- **Short task A**
Format the records below as a numbered list, leaving out blank lines and omitting the pictures.

- **Given passage**
►

Find \(f'(x)\) from first principles

\(f(x)=3x^{2}-4x+1\)

\begin{align} f'(x) & = \lim_{\delta x\to \; 0} \quad \frac{f(x+\delta x)-f(x)}{\delta x}\\ & = \lim_{\delta x\to \; 0} \quad \frac{3(x+\delta x)^2-4(x+ \delta x)+1 -(3x^{2}-4x+1)}{\delta x} \\ & = \lim_{\delta x\to \; 0} \quad \frac{3(x^2+2x\delta x +(\delta x)^2) )-4x -4 \delta x +1 -3x^2+4x-1}{\delta x}\\ & = \lim_{\delta x\to \; 0} \quad \frac{3x^2+6x\delta x +3(\delta x)^2 -4x-4\delta x +1 -3x^2 +4x -1}{\delta x}\\ & = \lim_{\delta x\to \; 0} \quad \frac {6x \delta x + 3 (\delta x)^2 -4\delta x }{\delta x} \\ & = \lim_{\delta x\to \; 0} \quad 6x+3 \delta x -4 \\ & = \quad \quad \quad 6x -4 \end{align}

◄

- **Records shown**
►

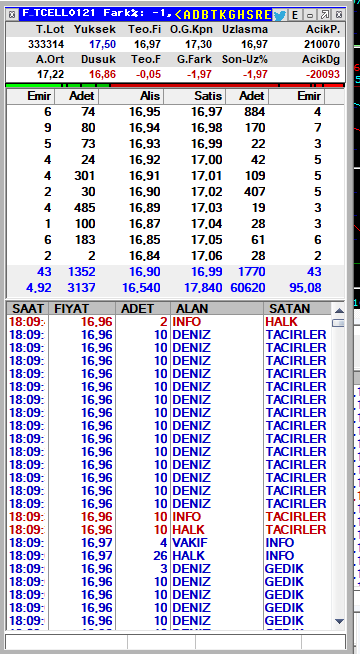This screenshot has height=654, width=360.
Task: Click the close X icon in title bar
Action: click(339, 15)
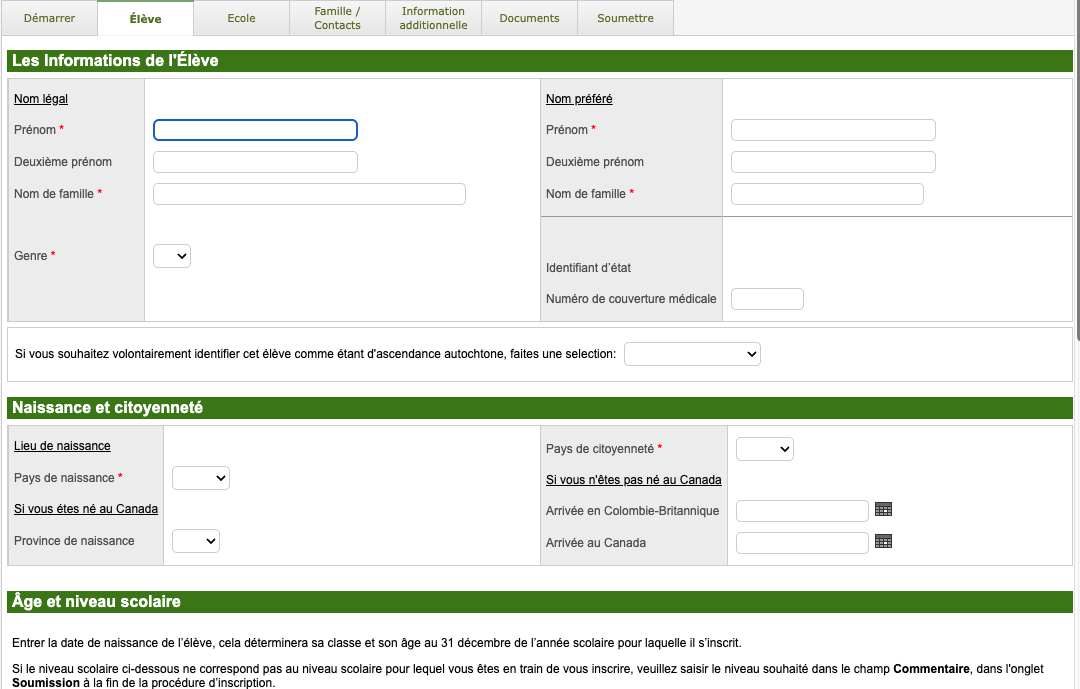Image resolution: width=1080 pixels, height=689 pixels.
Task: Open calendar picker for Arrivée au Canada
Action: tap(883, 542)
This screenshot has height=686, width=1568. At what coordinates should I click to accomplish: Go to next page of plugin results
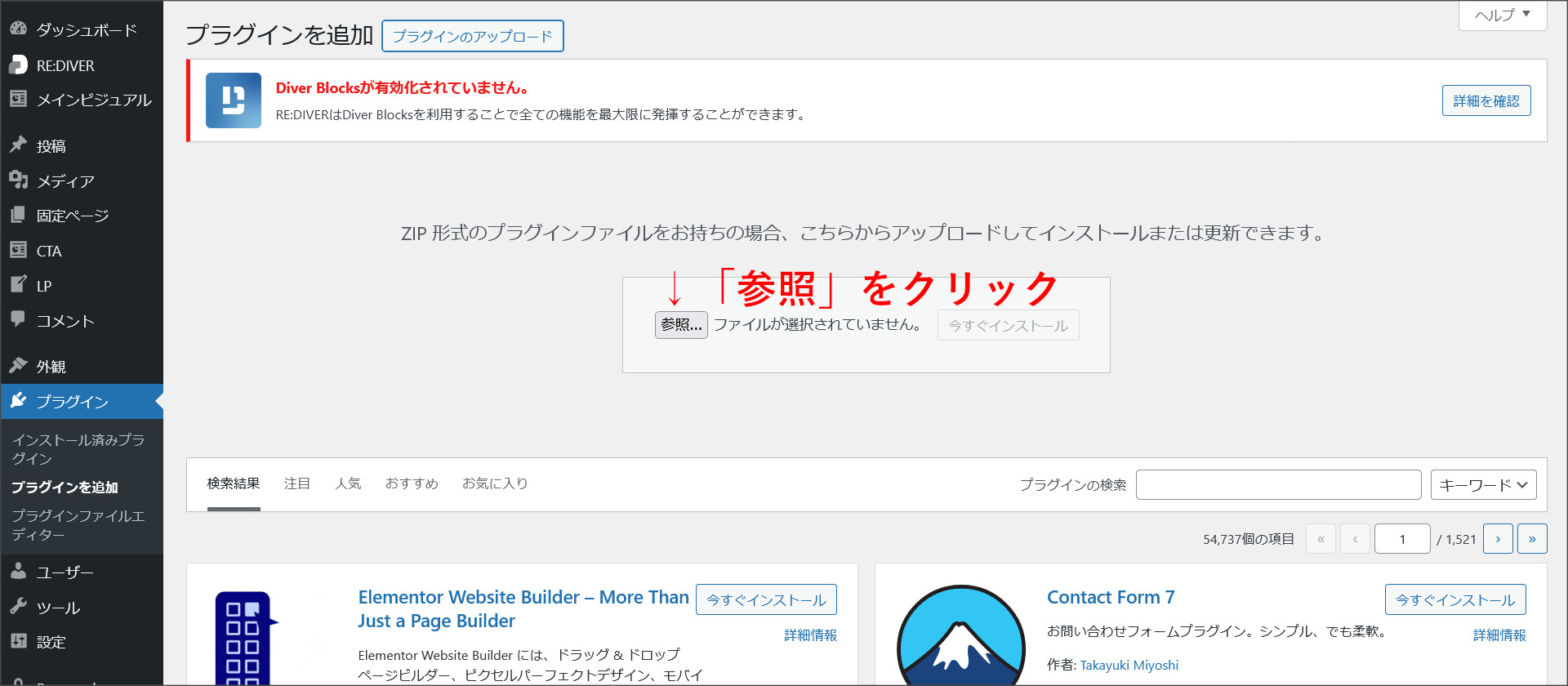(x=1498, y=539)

◄

- **Short task B**
In the derivative passage above, translate the sentence "Find \(f'(x)\) from first principles" into Spanish.

- **Result A**
1. This screenshot has height=654, width=360.
2. Task: Click the close X icon in title bar
3. Action: click(339, 15)
4. Image resolution: width=1080 pixels, height=689 pixels.
5. Task: Open calendar picker for Arrivée au Canada
6. Action: tap(883, 542)
7. This screenshot has height=686, width=1568. At what coordinates should I click to accomplish: Go to next page of plugin results
8. (x=1498, y=539)

- **Result B**
Halla \(f'(x)\) a partir de los primeros principios.